Artifacts
How did the past people of Upper Gambia support their families, interact with their neighbors, and express their cultural identities? As archaeologists, we can address these questions by studying artifacts—the things that people made, traded, wore, used, and consumed or threw away in their daily lives. Our analysis begins with washing, counting, and weighing the finds from survey and excavation at our “field lab” (aka picnic table) in Kedougou. We then bring artifacts requiring further analysis back for curation at the Institut Fondamental d’Afrique Noir (IFAN) or loan for study and/or 3D imaging in the United States.
Over the past ten years, we have collected many different types of artifacts from sites in the Upper Gambia. Some of our most interesting finds are tobacco pipes, spindle whorls, iron nails, glass beads, bottle shards, and gunflints, which together reveal how local people made crafts and participated in trade (including the Atlantic slave trade). Other artifacts attesting to past economies are flakes from stone tool production and slag and furnace fragments from iron smelting and blacksmithing. Animal bones, though rare, can provide us with an important glimpse into past diets and the natural environment.
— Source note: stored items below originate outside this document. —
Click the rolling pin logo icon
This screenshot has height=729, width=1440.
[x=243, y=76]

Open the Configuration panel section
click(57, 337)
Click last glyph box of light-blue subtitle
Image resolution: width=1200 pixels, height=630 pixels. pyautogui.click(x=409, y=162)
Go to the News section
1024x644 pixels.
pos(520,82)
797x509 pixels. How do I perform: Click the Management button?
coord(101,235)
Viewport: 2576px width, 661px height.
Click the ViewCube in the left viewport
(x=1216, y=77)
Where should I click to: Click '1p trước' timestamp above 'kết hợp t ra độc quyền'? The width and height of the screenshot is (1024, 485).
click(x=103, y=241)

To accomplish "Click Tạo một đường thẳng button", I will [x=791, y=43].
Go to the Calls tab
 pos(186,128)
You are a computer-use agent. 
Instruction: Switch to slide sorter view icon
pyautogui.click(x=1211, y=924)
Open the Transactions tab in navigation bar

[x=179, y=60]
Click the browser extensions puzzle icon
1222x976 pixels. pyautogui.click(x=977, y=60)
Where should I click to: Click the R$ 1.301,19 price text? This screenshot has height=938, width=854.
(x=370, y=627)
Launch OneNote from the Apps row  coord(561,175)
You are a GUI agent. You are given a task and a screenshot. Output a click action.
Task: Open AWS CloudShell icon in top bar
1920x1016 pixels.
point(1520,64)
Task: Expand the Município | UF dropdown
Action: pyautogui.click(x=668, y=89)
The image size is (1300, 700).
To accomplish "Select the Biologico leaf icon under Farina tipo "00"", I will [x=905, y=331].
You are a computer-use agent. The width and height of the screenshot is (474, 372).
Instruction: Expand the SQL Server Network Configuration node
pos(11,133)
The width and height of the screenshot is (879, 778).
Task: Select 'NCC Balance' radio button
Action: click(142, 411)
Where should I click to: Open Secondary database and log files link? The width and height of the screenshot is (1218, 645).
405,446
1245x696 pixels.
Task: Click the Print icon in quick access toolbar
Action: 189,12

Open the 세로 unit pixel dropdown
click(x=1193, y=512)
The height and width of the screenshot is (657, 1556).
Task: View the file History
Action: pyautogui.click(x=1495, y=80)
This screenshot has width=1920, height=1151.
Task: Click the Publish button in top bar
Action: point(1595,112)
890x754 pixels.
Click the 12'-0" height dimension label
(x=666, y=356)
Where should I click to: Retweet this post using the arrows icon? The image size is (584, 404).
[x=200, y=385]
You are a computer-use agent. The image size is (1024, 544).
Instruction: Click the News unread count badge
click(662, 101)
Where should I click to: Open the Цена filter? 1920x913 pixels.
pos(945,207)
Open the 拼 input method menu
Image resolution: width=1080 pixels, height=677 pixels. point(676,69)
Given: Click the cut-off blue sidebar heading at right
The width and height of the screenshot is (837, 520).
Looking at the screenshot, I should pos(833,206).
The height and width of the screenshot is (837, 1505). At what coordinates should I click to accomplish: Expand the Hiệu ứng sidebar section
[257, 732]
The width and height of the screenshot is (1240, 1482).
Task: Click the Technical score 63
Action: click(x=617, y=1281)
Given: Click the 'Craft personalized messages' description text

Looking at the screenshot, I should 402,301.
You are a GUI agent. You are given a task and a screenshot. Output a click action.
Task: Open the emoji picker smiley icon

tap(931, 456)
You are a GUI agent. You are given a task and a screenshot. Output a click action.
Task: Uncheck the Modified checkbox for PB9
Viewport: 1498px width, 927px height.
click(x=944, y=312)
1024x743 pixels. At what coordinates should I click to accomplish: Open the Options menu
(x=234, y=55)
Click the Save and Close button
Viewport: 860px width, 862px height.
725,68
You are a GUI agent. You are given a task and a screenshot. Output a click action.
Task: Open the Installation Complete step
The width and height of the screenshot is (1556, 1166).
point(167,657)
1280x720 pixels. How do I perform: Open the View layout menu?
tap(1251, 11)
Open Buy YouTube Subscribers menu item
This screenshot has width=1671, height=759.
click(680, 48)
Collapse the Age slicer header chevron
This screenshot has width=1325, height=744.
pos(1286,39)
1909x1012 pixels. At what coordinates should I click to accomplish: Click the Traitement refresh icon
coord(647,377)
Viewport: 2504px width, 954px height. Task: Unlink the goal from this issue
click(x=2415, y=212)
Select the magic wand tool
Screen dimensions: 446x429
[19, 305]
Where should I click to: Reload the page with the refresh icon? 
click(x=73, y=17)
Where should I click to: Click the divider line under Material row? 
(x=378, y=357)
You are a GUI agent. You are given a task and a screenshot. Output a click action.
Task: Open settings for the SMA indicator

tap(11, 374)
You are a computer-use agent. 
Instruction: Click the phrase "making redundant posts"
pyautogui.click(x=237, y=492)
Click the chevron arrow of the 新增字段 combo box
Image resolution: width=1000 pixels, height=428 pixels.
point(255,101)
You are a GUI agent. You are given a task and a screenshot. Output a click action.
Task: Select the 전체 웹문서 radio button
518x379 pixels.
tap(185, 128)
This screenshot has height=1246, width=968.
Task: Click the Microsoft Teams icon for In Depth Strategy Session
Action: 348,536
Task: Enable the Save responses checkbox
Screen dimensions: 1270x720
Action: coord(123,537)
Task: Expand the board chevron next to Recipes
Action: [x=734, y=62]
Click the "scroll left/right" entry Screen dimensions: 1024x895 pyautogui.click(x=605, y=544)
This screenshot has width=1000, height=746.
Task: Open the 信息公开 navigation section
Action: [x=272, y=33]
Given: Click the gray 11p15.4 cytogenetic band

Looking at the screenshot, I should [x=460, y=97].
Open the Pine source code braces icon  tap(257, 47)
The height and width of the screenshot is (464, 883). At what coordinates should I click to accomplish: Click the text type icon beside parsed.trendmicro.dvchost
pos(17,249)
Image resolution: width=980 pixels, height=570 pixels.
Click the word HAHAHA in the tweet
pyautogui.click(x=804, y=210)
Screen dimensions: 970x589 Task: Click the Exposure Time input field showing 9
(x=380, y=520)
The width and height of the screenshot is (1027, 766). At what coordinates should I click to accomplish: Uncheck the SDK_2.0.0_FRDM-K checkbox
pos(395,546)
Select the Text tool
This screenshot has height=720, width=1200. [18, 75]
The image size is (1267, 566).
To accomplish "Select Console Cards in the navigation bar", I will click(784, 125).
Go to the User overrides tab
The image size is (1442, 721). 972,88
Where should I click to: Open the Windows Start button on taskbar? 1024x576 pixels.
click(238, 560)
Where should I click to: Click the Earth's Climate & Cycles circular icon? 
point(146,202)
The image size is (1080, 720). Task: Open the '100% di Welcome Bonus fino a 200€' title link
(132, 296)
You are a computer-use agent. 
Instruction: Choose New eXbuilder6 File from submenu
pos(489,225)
Pottery sherds are far and away the most common type of artifact collected by BRAP. Our analyses of decorative motifs and vessel forms (e.g., serving bowl, cooking pot, storage jar) help us better understand how foodways and expressions of social identity varied between village communities and changed over time. We also use microscopes to study how the clay “recipes” of past potters related to their available resources and cultural traditions.